-- WORK ITEM --
Which lines of the listing hold the string "will"? Show each of them.

-- THE DATA --
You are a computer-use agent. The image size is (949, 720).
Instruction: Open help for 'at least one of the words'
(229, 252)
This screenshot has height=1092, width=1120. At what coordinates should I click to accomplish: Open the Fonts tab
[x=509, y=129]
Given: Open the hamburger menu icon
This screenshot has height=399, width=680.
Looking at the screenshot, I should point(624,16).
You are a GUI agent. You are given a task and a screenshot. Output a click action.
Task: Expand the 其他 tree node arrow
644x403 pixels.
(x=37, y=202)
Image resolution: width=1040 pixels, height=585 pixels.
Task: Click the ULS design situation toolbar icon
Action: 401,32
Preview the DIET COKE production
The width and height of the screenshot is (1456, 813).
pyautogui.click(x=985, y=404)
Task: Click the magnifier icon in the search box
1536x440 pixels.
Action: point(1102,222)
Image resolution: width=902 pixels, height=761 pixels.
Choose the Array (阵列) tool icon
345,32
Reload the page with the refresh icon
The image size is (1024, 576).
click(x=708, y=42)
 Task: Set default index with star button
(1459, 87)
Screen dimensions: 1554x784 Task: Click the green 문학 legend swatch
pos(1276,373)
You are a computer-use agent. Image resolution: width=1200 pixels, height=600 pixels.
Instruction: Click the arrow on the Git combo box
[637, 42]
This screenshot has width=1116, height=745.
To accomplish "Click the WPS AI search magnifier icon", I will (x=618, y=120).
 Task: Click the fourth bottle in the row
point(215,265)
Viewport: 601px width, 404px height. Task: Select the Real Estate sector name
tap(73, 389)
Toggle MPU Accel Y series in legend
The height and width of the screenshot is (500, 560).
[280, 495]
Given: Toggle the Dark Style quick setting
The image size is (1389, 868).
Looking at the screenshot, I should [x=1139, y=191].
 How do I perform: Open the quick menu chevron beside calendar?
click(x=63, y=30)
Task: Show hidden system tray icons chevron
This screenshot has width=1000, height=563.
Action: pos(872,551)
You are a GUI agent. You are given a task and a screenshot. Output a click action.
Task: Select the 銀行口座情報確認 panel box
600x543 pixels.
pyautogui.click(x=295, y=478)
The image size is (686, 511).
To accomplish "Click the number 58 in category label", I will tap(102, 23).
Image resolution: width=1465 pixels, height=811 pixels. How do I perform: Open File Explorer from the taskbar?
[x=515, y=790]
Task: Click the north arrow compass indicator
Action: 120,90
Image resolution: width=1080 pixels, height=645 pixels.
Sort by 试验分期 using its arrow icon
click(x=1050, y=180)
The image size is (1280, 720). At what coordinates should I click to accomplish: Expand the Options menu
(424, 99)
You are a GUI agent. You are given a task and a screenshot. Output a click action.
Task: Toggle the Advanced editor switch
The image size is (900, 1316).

-- SOLUTION --
To accomplish "Click the WPS AI search magnifier icon", I will (x=618, y=120).
To accomplish "Click the number 58 in category label", I will tap(102, 23).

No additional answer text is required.